Un retour sur l'art et la
littérature des six dernières décennies pour observer les interférences, les parallélismes, les décalages et les cloisonnements d'un domaine à l'autre.
Parce qu'à partir de la fin des années 1950
Fluxus, le post-
dadaïsme, l'
art minimal et l'
art conceptuel ont mis en crise le modernisme défendu par Clement Greenberg et conduit à la « dé-définition » de l'art diagnostiquée en 1972 par Harold Rosenberg, l'art « contemporain », indifférent au purisme du médium, à l'autonomie de l'oeuvre et à tout essentialisme esthétique, est aujourd'hui assez nettement distingué de l'art moderne.
L'opposition du contemporain et du moderne en littérature va beaucoup moins de soi.
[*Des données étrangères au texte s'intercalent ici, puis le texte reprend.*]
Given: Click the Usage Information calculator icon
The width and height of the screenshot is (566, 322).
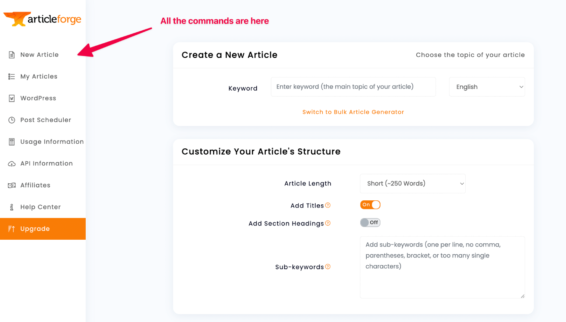Looking at the screenshot, I should [12, 142].
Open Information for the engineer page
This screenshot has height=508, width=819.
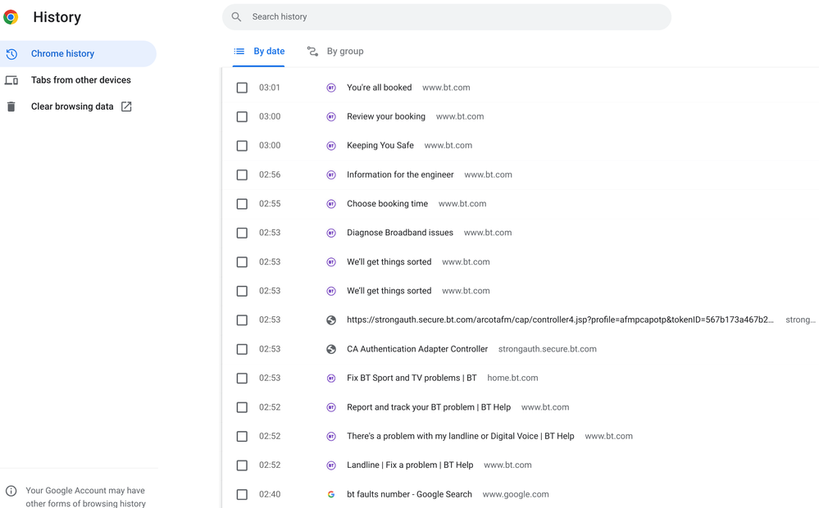click(400, 175)
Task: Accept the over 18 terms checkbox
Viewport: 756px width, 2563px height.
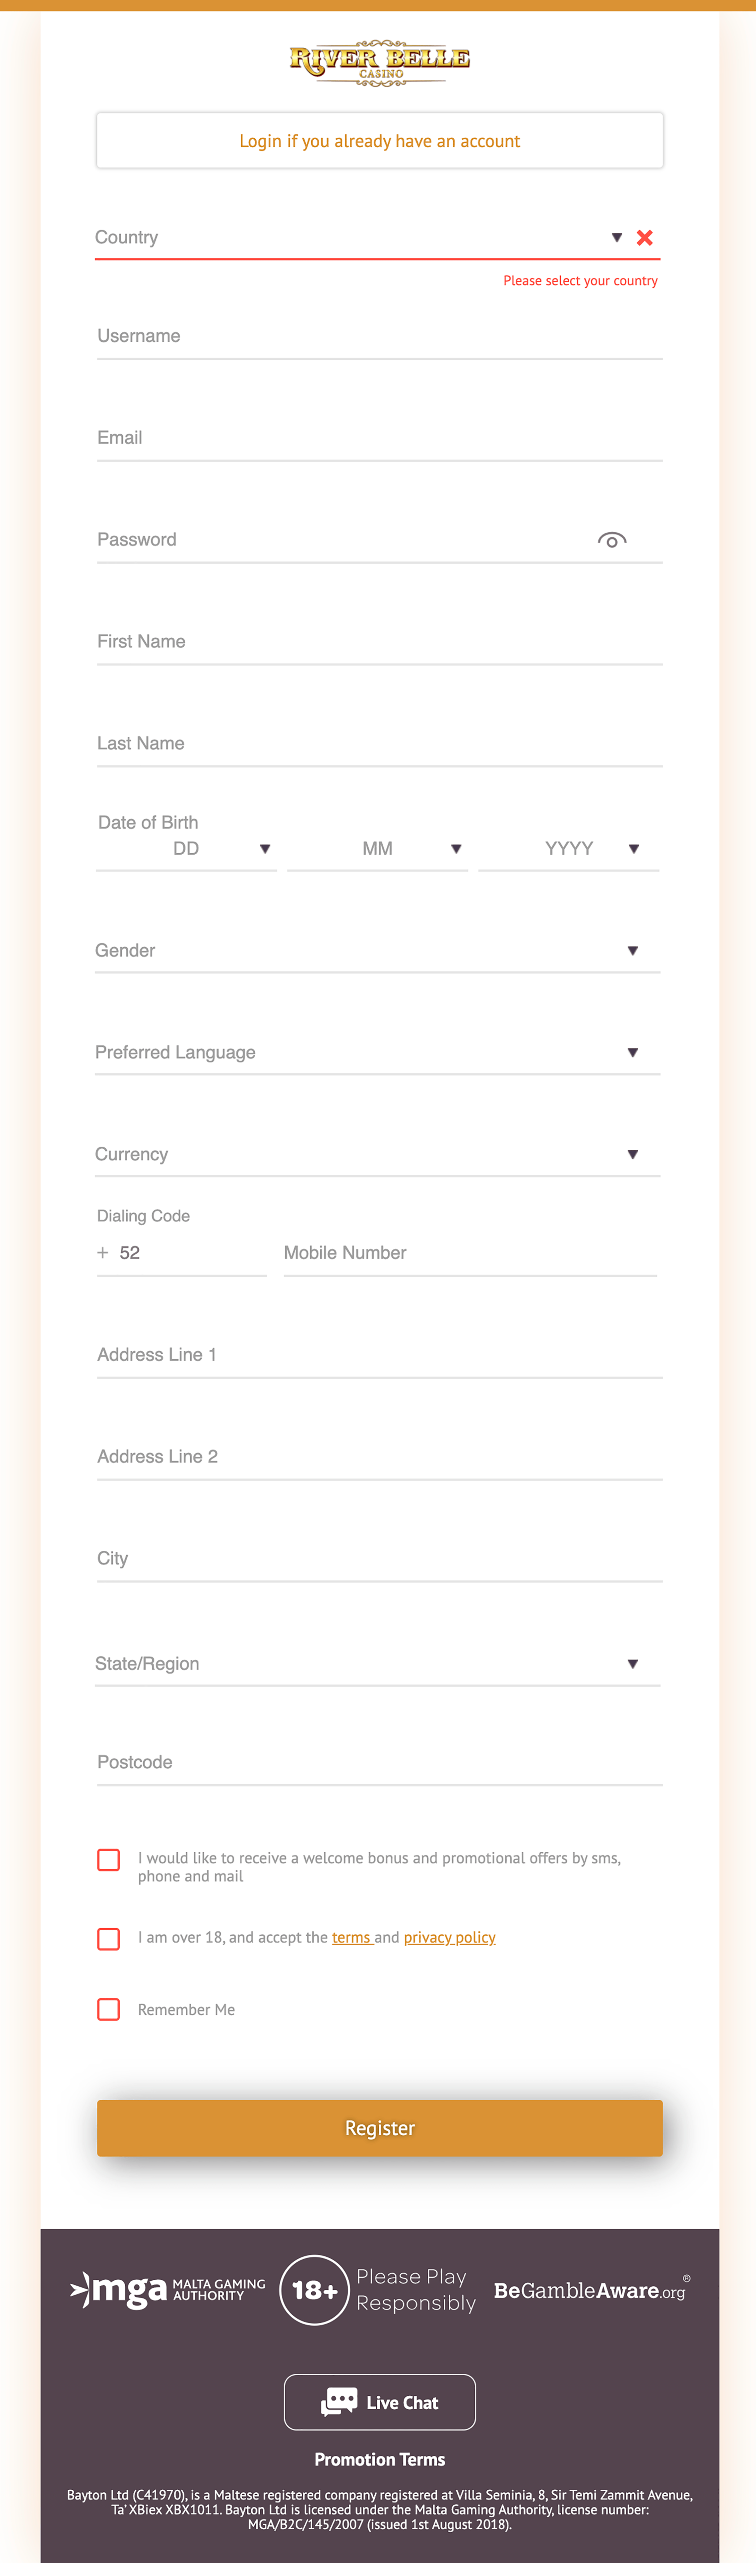Action: [x=108, y=1938]
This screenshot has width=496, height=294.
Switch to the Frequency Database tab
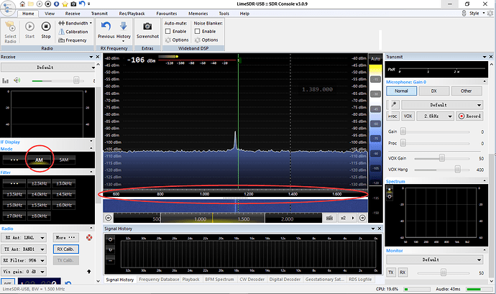tap(160, 279)
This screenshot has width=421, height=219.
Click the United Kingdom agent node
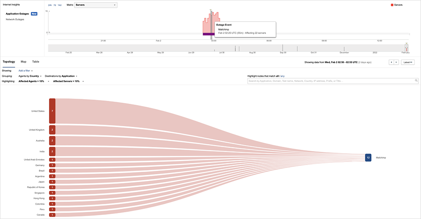click(x=52, y=130)
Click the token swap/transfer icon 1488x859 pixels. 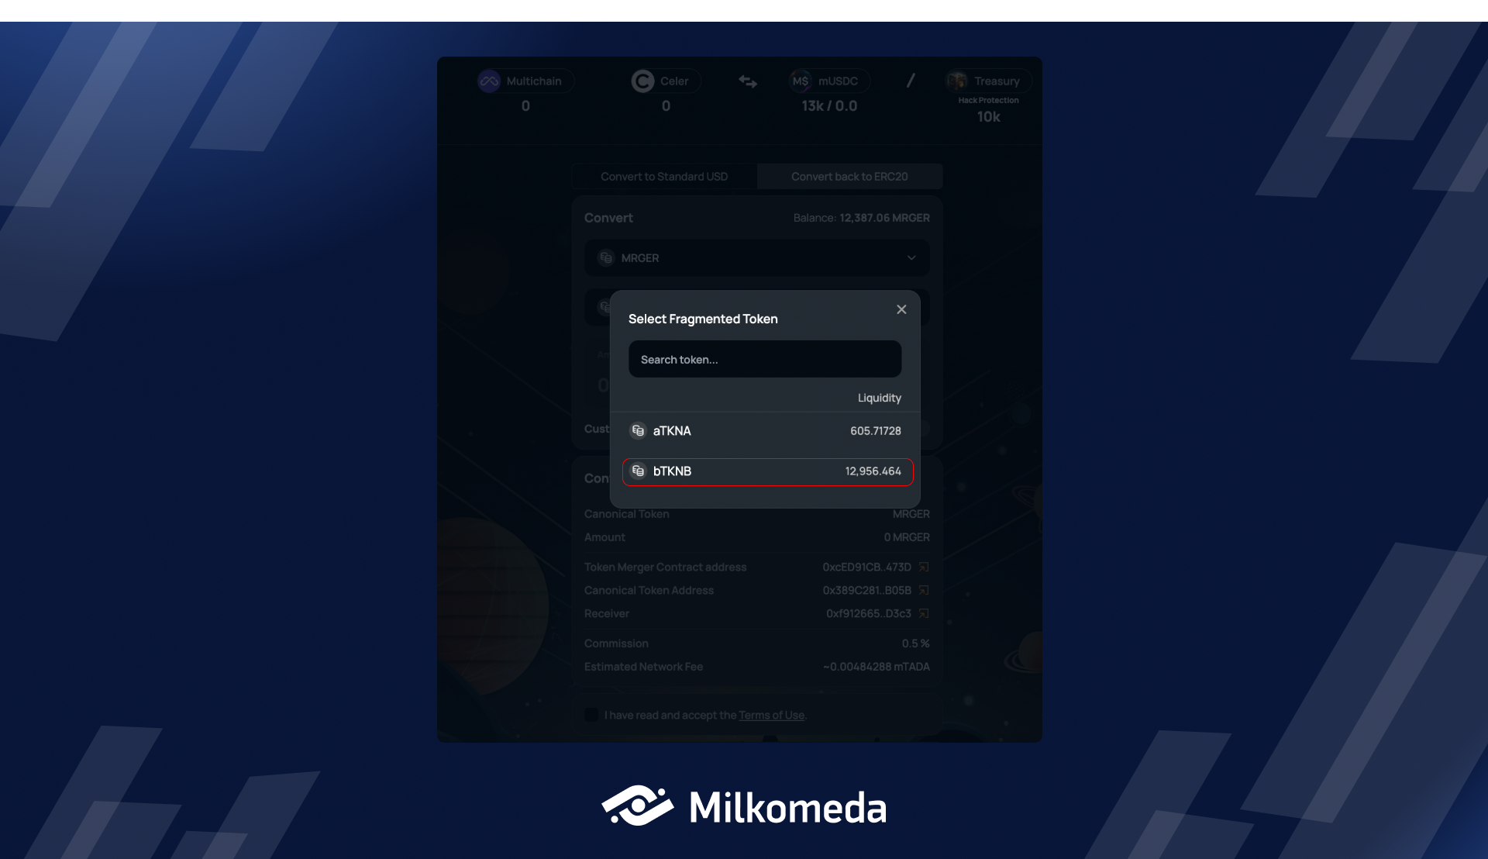[748, 82]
Dans le discours critique, les deux termes entretiennent des relations ambivalentes, à la fois problématiques et peu problématisées, signe que l'imaginaire de la littérature reste aujourd'hui largement moderniste, attaché à la spécificité du médium textuel comme à une définition essentialisée du littéraire héritée du Romantisme.
Une littérature « contemporaine » au sens que l'adjectif prend en art existe pourtant, aussi ancienne que l'art contemporain lui-même. C'est une littérature elle aussi « dé-définie », ayant renoncé à l'absolu du Livre et au primat de l'écriture, une littérature intermédiale, numérique, exposée ou performée,
in praesentia et potentiellement collective. Mais elle reste confidentielle dans le champ littéraire, là où l'art contemporain attire un public élargi.
Pourquoi cette disparité ? Un retour sur l'art et la littérature des six dernières décennies permet ici d'observer les interférences et les cloisonnements d'un domaine à l'autre, les parallélismes et les décalages de leurs temporalités respectives, aussi bien que les ambiguïtés du transfert récent des notions de minimalisme, delittéralité et de conceptualisme du vocabulaire de l'art à celui de la critique littéraire.
Pascal Mougin est professeur de littérature française contemporaine à l'université Paris Cité, membre du Centre d'études et de recherches interdisciplinaires en lettres, arts et cinéma (CERICLAC) et de l'UMR Thalim. Spécialiste de la
littérature française des XXe et XXIe siècles, ses travaux portent notamment sur les relations entre littérature et art dans le dernier demi-siècle ainsi que sur les humanités numériques.
Pascal Mougin est l'auteur d'études sur Claude Simon (dont
L'Effet d' image, L'Harmattan, 1997), a dirigé le
Dictionnaire mondial des littératures (avec Karen Haddad-Wotling, Larousse, 2002), le
Dictionnaire de la littérature française et francophone (Larousse, 2012) et, aux Presses du réel, les collectifs
La Tentation littéraire de l'art contemporain (2017),
Créativités artificielles – La littérature et l'art à l'heure de l'intelligence artificielle (2023) et
Littérature et design – Visualités et visualisations du texte en régime numérique (2024). Pascal Mougin est également artiste photographe.